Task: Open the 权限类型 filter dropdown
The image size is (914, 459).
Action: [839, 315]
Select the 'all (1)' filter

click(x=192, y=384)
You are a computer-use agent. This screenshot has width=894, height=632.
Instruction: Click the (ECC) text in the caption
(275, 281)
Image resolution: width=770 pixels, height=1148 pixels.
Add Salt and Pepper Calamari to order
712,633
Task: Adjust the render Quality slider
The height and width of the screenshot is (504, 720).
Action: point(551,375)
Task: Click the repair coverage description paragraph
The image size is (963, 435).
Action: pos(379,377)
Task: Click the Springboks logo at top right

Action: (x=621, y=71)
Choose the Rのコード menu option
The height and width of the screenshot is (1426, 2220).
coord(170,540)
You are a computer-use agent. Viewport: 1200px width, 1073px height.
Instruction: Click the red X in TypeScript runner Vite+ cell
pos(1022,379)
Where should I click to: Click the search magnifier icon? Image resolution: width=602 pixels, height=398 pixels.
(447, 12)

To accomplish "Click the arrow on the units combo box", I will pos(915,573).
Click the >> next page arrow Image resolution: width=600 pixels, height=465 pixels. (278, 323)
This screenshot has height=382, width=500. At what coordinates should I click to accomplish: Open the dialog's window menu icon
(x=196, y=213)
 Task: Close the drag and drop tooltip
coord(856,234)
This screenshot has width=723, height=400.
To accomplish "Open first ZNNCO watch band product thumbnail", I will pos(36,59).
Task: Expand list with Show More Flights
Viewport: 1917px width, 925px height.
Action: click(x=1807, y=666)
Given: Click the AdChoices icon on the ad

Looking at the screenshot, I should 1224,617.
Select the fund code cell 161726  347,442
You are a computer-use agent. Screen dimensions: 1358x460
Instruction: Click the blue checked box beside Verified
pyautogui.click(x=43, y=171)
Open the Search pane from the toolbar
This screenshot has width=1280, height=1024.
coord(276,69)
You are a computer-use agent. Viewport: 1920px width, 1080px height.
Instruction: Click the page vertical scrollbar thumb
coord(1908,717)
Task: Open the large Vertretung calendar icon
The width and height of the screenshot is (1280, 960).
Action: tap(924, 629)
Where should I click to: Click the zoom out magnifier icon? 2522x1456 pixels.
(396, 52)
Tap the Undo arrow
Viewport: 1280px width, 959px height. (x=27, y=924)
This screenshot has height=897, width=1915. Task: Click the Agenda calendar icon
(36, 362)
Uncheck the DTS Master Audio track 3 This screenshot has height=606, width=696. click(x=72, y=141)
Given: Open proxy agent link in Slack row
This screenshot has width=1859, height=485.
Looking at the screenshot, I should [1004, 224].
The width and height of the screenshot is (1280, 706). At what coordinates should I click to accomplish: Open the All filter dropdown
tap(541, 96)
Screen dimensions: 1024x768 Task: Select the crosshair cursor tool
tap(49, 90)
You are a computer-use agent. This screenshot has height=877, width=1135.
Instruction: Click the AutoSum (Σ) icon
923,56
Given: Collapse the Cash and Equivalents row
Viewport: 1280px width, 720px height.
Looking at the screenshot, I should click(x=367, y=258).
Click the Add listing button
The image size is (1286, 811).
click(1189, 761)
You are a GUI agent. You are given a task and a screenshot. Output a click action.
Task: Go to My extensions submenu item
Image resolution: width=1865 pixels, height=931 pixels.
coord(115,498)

TASK BRIEF> Go through the material above, and wherever a line contains the string "computer", return it.

OUTPUT BELOW>
You are a computer-use agent. This screenshot has width=894, height=632.
You are a computer-use agent. Viewport: 1200px width, 1073px height.
You are a computer-use agent. Screen dimensions: 1358x460
You are a computer-use agent. Viewport: 1920px width, 1080px height.
You are a computer-use agent. This screenshot has height=877, width=1135.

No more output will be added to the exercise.